La violence ne connaît plus de trêve dans la bande de Gaza, où la nuit a été très agitée, avec des affrontements et des bombardements incessants. Les déplacés trouvent refuge où ils peuvent et notamment dans l’église grecque orthodoxe de Gaza. Une église fréquentée en temps normal par les quelques 2.000 chrétiens qui vivent encore dans cette enclave palestinienne.
Article rédigé par Mathilde Lemaire
Radio France
Publié Mis à jour
Temps de lecture : 5min
Franceinfo (Franceinfo)

L’église Porphyrios, au cœur de la vieille ville de Gaza, est à un kilomètre seulement de la zone dévastée de Shadjaya. Dans le cimetière mitoyen, des tombes blanches ont été abîmées par les combats. C’est pourtant là que 600 civils ont trouvé refuge, fuyant leurs maisons sous les bombes. Une grande majorité sont des musulmans.

 

"Merci beaucoup aux religieux chrétiens de nous avoir ouvert la porte de cette église. On est partis en courant sans rien et ils n’ont pas hésité une seconde à nous accueillir, et à nous donner des vêtements, des couvertures. On peut même faire nos prières ici ! Merci merci encore.

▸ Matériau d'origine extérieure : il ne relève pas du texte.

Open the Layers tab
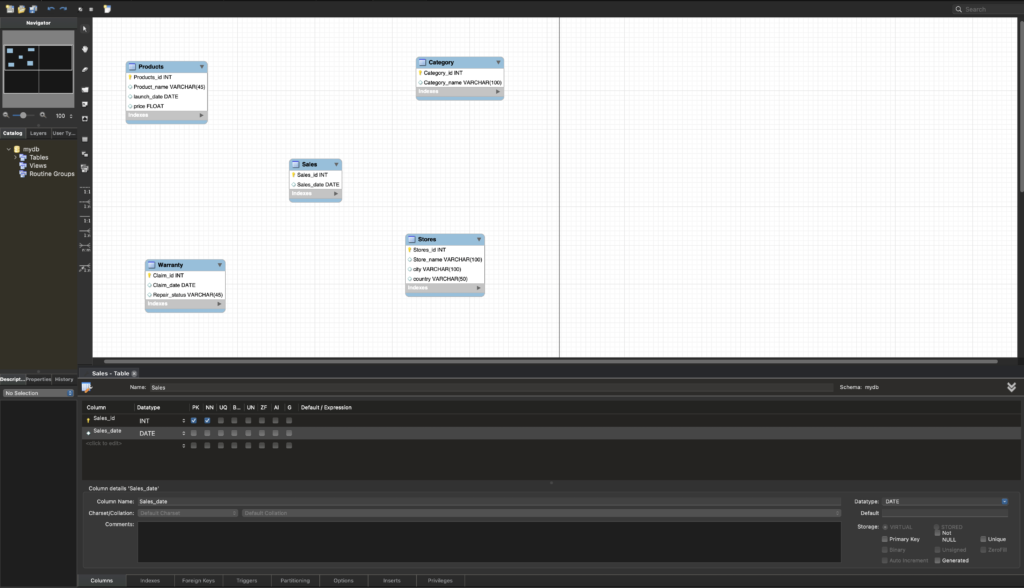 [38, 132]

Moi, c’est la première fois de ma vie que je rentre dans une église" , raconte Chirine, une jeune déplacée de 22 ans, arrivée avec ses parents, ses frères et ses neveux.

 

L’archevêque de Gaza  monseigneur Alexios, présent depuis 35 ans dans l’enclave palestinienne, a vu les guerres se succéder, mais il explique qu’il trouve ce conflit-là  particulièrement agressif  et sanglant. Il s’inquiète de savoir quand les violences prendront fin.

"Ce travail humanitaire est notre mission"

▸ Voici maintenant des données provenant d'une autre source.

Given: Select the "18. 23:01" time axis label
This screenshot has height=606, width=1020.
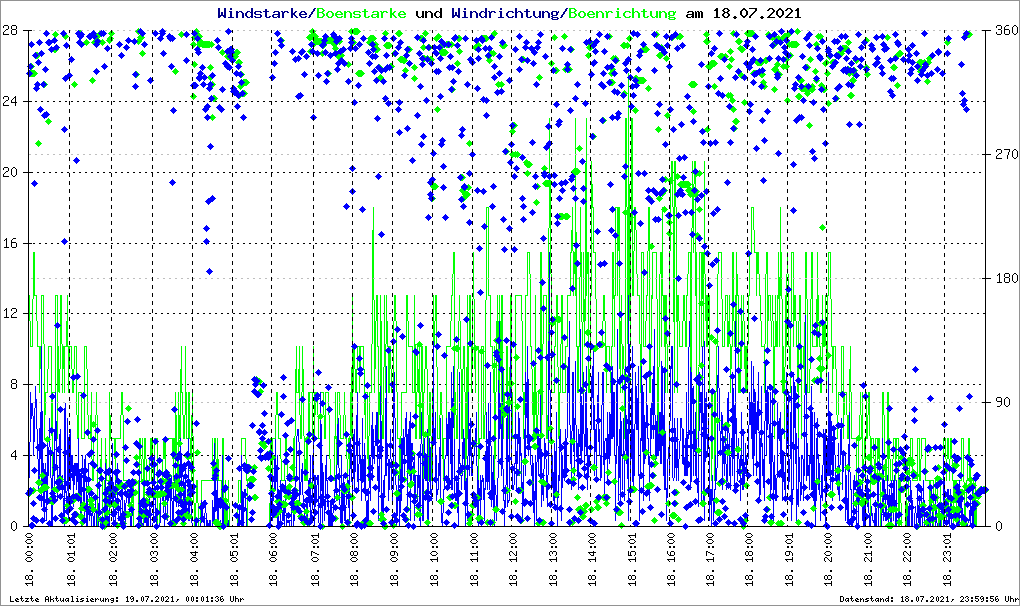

 "Les gens quand ils ont fui -  parce que l’armée israélienne leur demandait d’évacuer -  forcément, ils sont venus à l’endroit qu’ils jugeait le plus sûr et le plus proche. Il y avait la mosquée, mais aussi notre église car vous savez : la mosquée et l’église se touchent ici. Il n’y a même pas un mur entre nous… Les gens frappaient à la porte.  Evidemment qu’on leur a ouvert. C’est notre mission de faire ce travail humanitaire",  explique l’archevêque.

 

Dans la bibliothèque de l’église, au milieu des croix et des icônes, des volontaires chrétiens et musulmans organisent des distributions de nourriture pour les familles de déplacés. "On essaye de trouver de la nourriture auprès de différentes ONG et on la livre ici pour les déplacés installés à l’église et aussi dans les environs. Habituellement pour la fête de l’Aïd , les Gazaouis dégustent un grand repas de poissons. Mais les pêcheurs ne sortent plus avec cette guerre .Alors, on donne seulement des boîtes de thon  !  Ça vient d’une ’ONG japonaise", commente Abdallah, l’un des volontaires en montrant les conserves.

 

L’Aïd est aussi la fête des enfants. Dans la cour de l’église, un manège en métal a été installé. Une sono crache de la musique. Les plus jeunes dansent et jouent avec des ballons de baudruche. Une étonnante parenthèse comme pour oublier la guerre.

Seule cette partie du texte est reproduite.